Immune evasion hallmark has grabbed wide attention in cancer progression on the clinical level. Accordingly, innate and adaptive immune cells isolation and manipulation is essential in order to assess their activity and role in the tumor microenvironment (TME). This could open a gate toward a personalized therapy by a simple aspiration of blood sample from patients. Here, we describe the isolation of peripheral blood mononuclear cells (PBMCs) using Ficoll plus media in order to achieve the highest yield of immune cells that can be further processed and used in isolation of specific immune cells such as macrophages and cytotoxic T cells (CD8+ cells).
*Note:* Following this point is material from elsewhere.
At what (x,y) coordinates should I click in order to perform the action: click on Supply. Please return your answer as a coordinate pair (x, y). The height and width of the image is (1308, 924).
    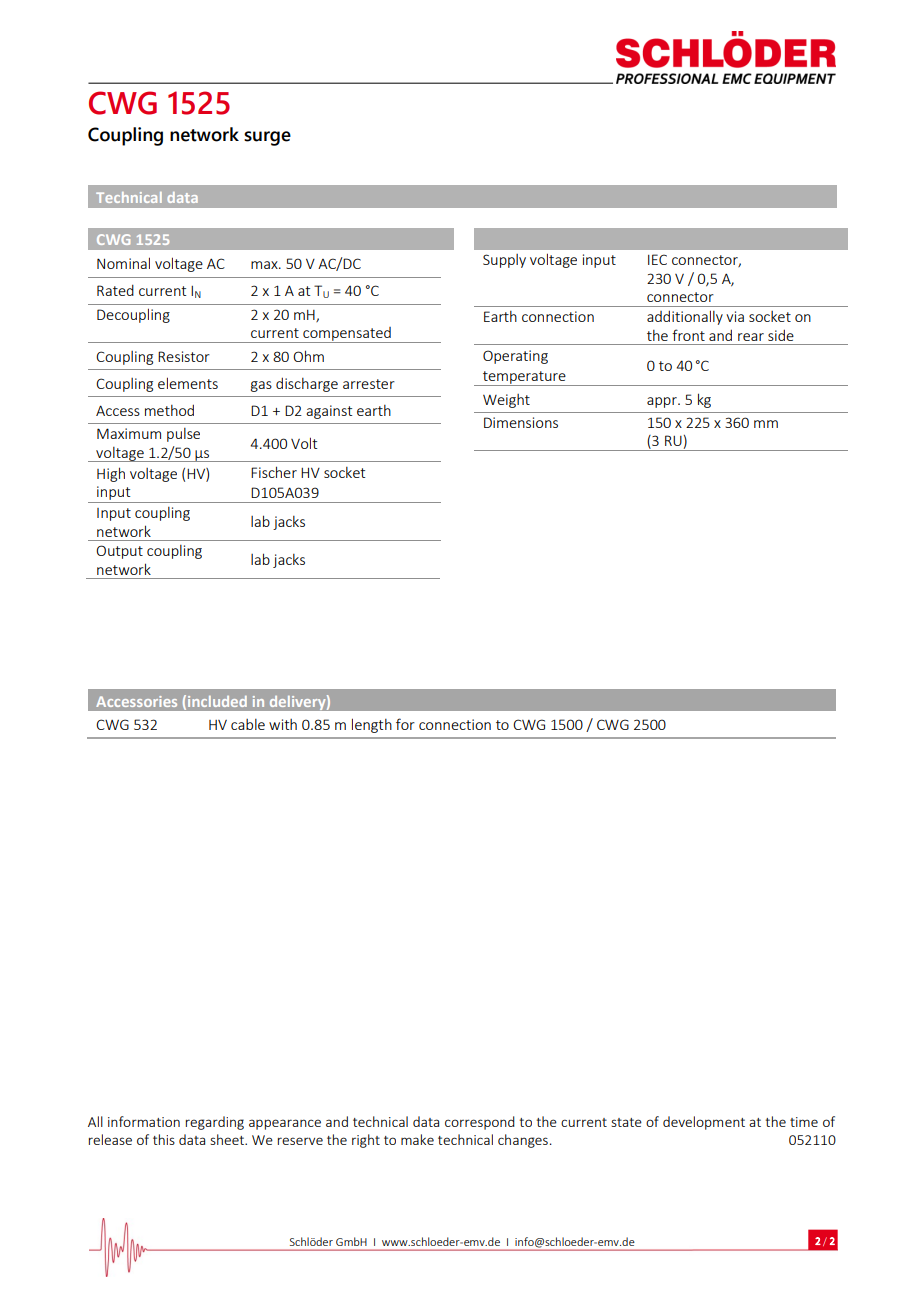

Among the highly metastatic macrophages are the M2. This protocol describes the optimized techniques to isolate monocytes from whole blood, differentiate them into M2. This is followed by genetic and epigenetic (using synthetic nucleotides of noncoding RNAs) manipulation of these isolated immune cells in a tumor culture media, in addition to measurement of released cytokines using specific ELISA kit. In the last decade, new groups of noncoding RNAs have been emerged which are microRNAs and long noncoding RNAs. First, they were known as "junk DNA" with unknown regulatory functions. Despite the limited knowledge of these molecules, basic expression profiling is proving to be clinically relevant to cancer diagnosis, metastasis, and prognosis. Here, we describe methods used in molecular biology to assess the epigenetic expression of ncRNAs and their impact on other messenger RNA transcripts in M2 macrophages that could serve as future biomarkers in the context of tumor biology and metastasis or could open a gate in the treatment of cancer.